Task material —
===
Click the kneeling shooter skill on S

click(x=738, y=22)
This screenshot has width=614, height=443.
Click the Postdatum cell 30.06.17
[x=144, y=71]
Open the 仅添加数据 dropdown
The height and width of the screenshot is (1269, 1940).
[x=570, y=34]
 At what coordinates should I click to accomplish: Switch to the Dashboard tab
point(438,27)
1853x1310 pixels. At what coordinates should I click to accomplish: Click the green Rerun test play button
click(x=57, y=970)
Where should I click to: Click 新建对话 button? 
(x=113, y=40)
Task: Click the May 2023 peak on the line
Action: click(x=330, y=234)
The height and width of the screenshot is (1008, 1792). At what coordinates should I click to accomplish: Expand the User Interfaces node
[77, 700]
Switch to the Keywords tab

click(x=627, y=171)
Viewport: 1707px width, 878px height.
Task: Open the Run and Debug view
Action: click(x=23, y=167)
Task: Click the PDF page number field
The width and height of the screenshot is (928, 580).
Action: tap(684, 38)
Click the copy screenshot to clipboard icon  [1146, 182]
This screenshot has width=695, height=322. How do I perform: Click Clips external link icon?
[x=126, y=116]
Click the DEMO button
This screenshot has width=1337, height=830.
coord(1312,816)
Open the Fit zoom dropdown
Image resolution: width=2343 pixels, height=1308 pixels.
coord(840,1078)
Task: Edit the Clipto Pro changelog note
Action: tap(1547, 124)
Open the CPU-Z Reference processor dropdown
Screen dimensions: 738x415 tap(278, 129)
===
What is being asked — The output must consist solely of the lines from the one containing "The height and width of the screenshot is (1269, 1940)." through the end of the listing, unaltered.

Response area —
The height and width of the screenshot is (1269, 1940).
[x=570, y=34]
 At what coordinates should I click to accomplish: Switch to the Dashboard tab
point(438,27)
1853x1310 pixels. At what coordinates should I click to accomplish: Click the green Rerun test play button
click(x=57, y=970)
Where should I click to: Click 新建对话 button? 
(x=113, y=40)
Task: Click the May 2023 peak on the line
Action: click(x=330, y=234)
The height and width of the screenshot is (1008, 1792). At what coordinates should I click to accomplish: Expand the User Interfaces node
[77, 700]
Switch to the Keywords tab

click(x=627, y=171)
Viewport: 1707px width, 878px height.
Task: Open the Run and Debug view
Action: click(x=23, y=167)
Task: Click the PDF page number field
The width and height of the screenshot is (928, 580).
Action: tap(684, 38)
Click the copy screenshot to clipboard icon  [1146, 182]
This screenshot has width=695, height=322. How do I perform: Click Clips external link icon?
[x=126, y=116]
Click the DEMO button
This screenshot has width=1337, height=830.
coord(1312,816)
Open the Fit zoom dropdown
Image resolution: width=2343 pixels, height=1308 pixels.
coord(840,1078)
Task: Edit the Clipto Pro changelog note
Action: tap(1547, 124)
Open the CPU-Z Reference processor dropdown
Screen dimensions: 738x415 tap(278, 129)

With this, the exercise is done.